El tabernáculo en el Nuevo Testamento
Pero vayamos también a los Evangelios, (para ver) si encontramos en ellos que se dice algo sobre los tabernáculos, para que, por una sentencia del Señor, podamos tener seguridad en lo que buscamos. Encontramos, entonces, a nuestro Salvador Jesucristo mismo mencionando no un sólo tabernáculo, sino muchos y no temporales, sino eternos, cuando dice: “Háganse amigos con las riquezas para que, cuando falten, los reciban en los tabernáculos eternos” (Lc 16,9). Has oído a nuestro Señor declarar que hay tabernáculos eternos; escucha ahora también al Apóstol diciendo: “Deseosos de ser revestidos por nuestro tabernáculo, que es del cielo” (2 Co 5,2). ¿Acaso con todos (los testimonios) no se te abre el camino por el que, habiendo dejado la tierra, siguiendo el sentido profético y apostólico y -lo que es aún mayor- siguiendo la Palabra de Cristo con toda la mente y toda la inteligencia, asciendas al cielo y de la misma manera busques allí la magnificencia del tabernáculo eterno, cuya figura es esbozada por Moisés en la tierra? Porque ciertamente es a él a quien también dice el Señor: “Mira, dice, y haz todo según la figura que te he mostrado en la montaña” (Ex 25,40).

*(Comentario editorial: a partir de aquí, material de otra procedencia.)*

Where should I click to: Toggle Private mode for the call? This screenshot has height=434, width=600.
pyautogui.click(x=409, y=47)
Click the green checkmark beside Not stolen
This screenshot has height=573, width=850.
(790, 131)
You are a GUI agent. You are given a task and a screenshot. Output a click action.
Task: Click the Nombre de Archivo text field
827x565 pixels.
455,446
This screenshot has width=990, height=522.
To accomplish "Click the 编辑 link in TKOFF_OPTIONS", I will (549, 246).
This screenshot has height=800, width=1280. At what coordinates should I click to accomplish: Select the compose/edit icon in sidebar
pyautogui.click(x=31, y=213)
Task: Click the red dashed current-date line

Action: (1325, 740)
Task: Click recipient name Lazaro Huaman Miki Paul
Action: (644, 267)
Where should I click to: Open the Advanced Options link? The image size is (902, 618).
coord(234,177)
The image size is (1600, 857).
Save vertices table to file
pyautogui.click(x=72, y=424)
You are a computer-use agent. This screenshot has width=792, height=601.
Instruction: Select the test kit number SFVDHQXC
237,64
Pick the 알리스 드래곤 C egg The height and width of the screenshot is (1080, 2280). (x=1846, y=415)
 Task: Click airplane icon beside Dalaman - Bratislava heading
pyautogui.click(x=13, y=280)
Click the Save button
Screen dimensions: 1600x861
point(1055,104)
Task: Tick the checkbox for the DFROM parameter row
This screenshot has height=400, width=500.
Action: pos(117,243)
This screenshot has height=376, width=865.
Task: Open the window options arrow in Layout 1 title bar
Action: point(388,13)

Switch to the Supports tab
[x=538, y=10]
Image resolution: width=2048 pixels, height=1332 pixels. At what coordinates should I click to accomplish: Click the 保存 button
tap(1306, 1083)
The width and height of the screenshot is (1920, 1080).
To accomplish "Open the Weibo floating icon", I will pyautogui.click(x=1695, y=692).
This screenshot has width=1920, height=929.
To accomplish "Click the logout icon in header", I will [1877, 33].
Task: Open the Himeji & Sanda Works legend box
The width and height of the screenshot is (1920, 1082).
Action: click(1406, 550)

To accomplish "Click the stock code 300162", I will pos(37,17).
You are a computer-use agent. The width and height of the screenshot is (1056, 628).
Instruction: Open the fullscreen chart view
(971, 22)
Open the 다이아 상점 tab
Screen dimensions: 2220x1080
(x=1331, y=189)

En verdad, el espíritu humano, principalmente el nuestro, que sabemos que es pequeño e incluso nulo en sabiduría divina, podrá quizá acceder a comprender que algunas de estas cosas contenidas en los libros divinos no se dicen sobre las realidades terrenas, sino sobre las celestiales, y que son figuras no de las cosas presentes, sino de los bienes futuros, no de las realidades corporales, sino de las espirituales (cf. Hb 9,11; 10,1). Pero cómo pueden estas narraciones aplicarse a las cosas celestiales y eternas, ni está en nuestra capacidad el decirlo, ni, según creo, en la capacidad de ustedes el oírlo. Sin embargo, intentaremos exponer unas pocas que convienen para la edificación de la Iglesia, si Dios se digna iluminarnos gracias a sus oraciones.